Meta Reportedly in Talks to Buy Billions in Google's AI Chips

Yahoo Finance 2 min read Intermediate
Meta Platforms is reportedly in discussions to spend billions of dollars on purchasing AI chips from Google, according to a report by The Information. The talks, which remain unconfirmed by either company, would mark a notable shift in how major tech firms source specialized hardware for artificial intelligence workloads.

Details in the report are limited: it does not specify the exact dollar amount, the type of chips under consideration, or the structure of any potential deal. Industry observers say such an agreement could involve Google supplying accelerators or access to its custom-designed AI processors and supporting infrastructure. Meta has been investing heavily to build and scale on-premises and cloud-based capabilities to train large language and generative AI models, and a multi-billion-dollar purchase would reflect those priorities.

A procurement agreement with Google would also highlight increasing competition and collaboration dynamics among hyperscalers and cloud providers. Historically, companies like Meta have relied on hardware from firms such as NVIDIA and on their own server designs. Buying chips or chip-powered capacity from Google could help Meta diversify its supply chain and secure compute at scale during an era of rising AI compute demand.
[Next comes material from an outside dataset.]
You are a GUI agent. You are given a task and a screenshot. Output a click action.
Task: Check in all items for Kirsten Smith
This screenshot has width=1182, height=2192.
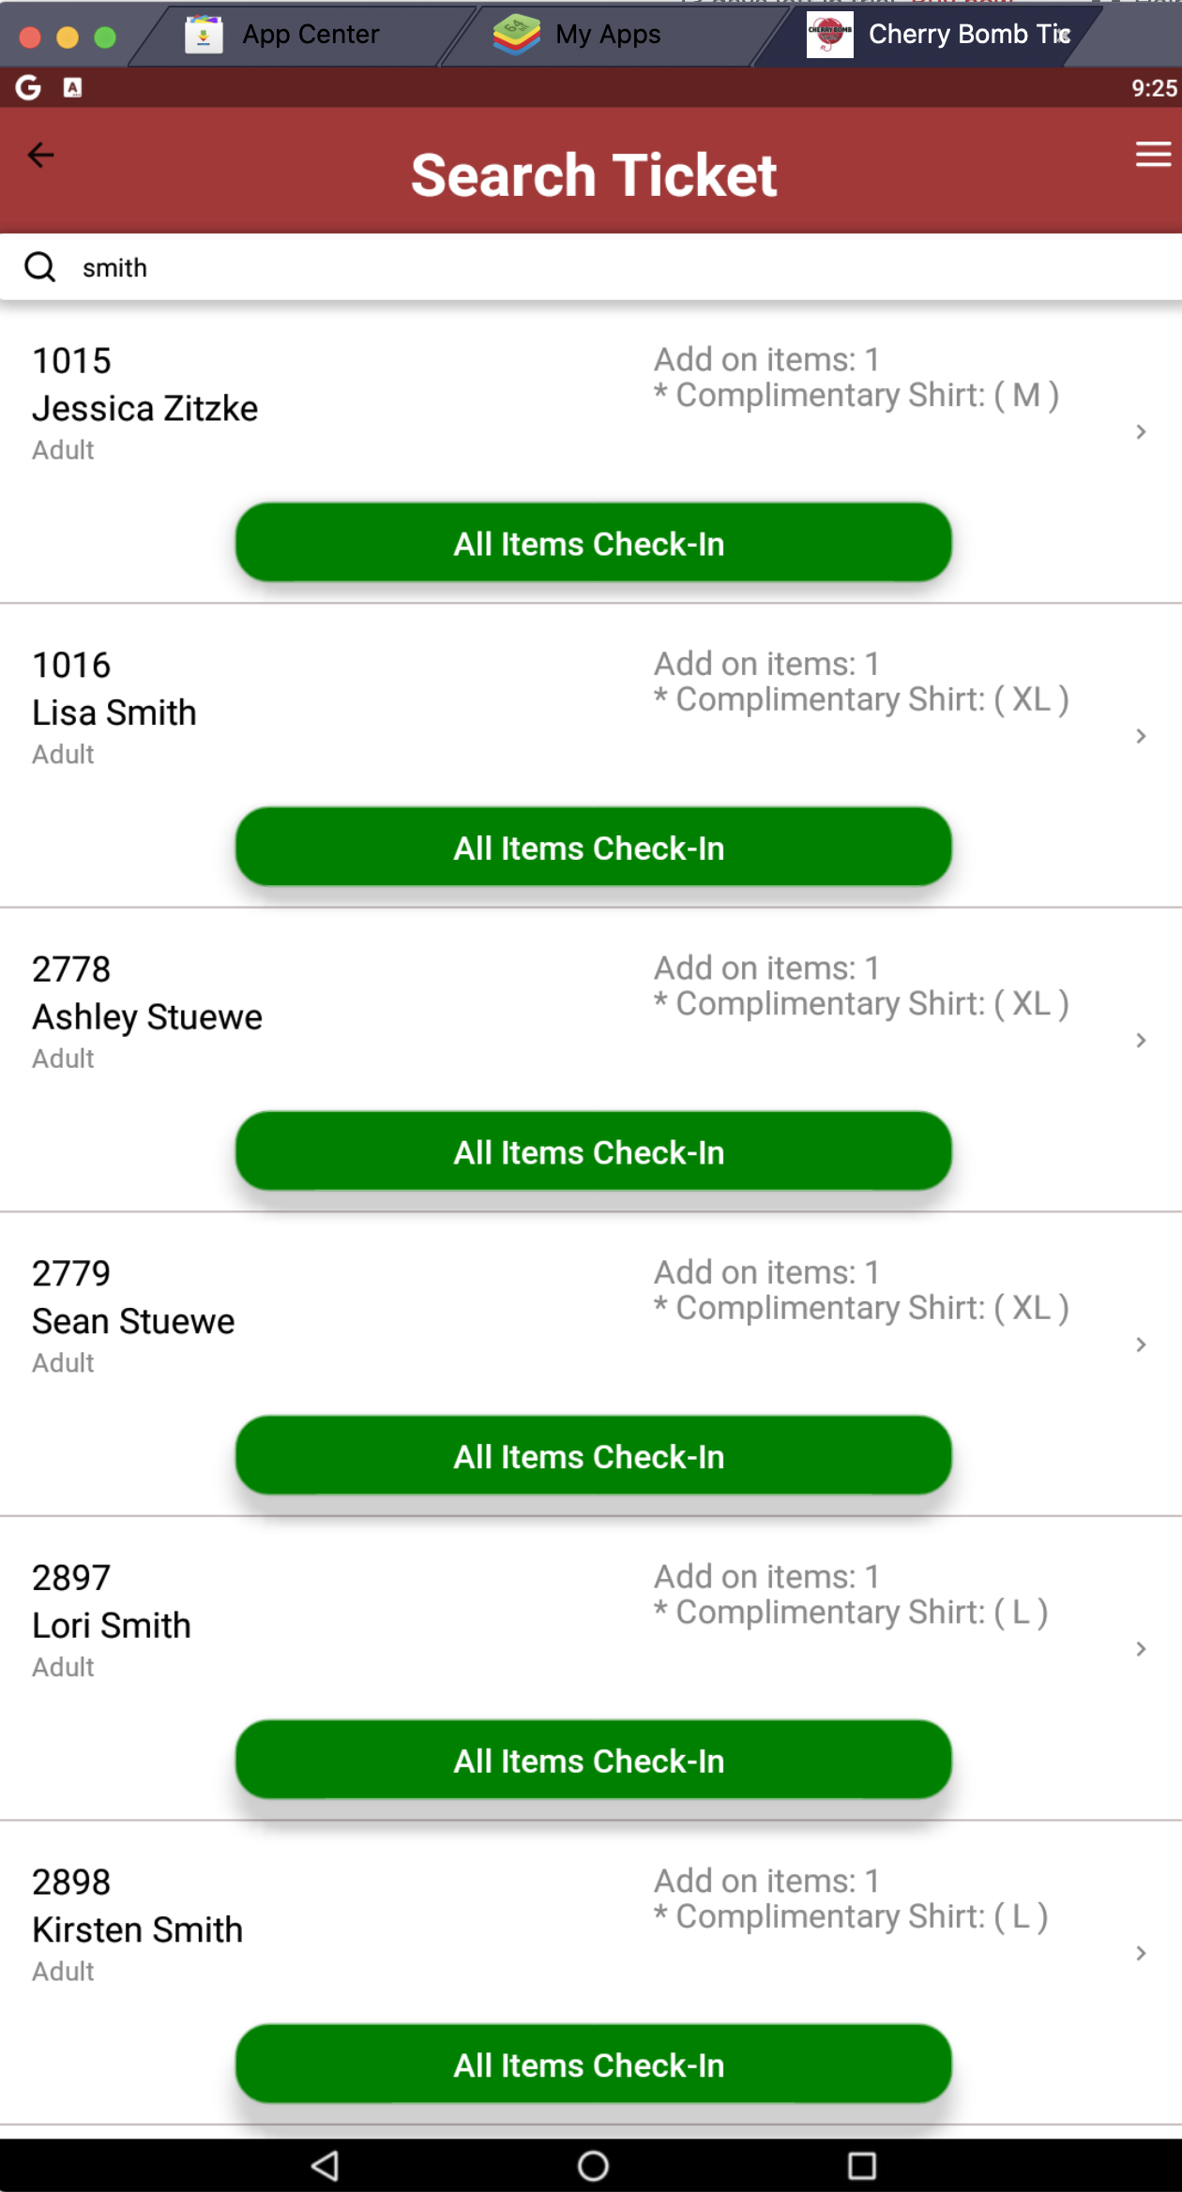[593, 2064]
Both companies have been expanding their AI road maps: Meta has scaled its AI research and production infrastructure, while Google has developed custom silicon to accelerate machine learning workloads in its data centers. Analysts say a transaction between the two would likely be driven by capacity needs, pricing considerations, and strategic choices about where to run model training and inference.

Representatives for Meta and Alphabet-owned Google did not comment on the report when contacted. The potential deal’s financial and operational details — including delivery timelines, contractual terms, and whether the chips would be integrated into Meta’s own data centers or accessed via Google Cloud — remain unclear.

If confirmed, a multi-billion-dollar arrangement could shift supplier relationships across the industry and underscore how access to purpose-built AI hardware is becoming central to competitive positioning. For now, investors and industry watchers will be parsing any further reporting and official statements to gauge the implications for Meta’s capital spending and Google’s cloud hardware strategy.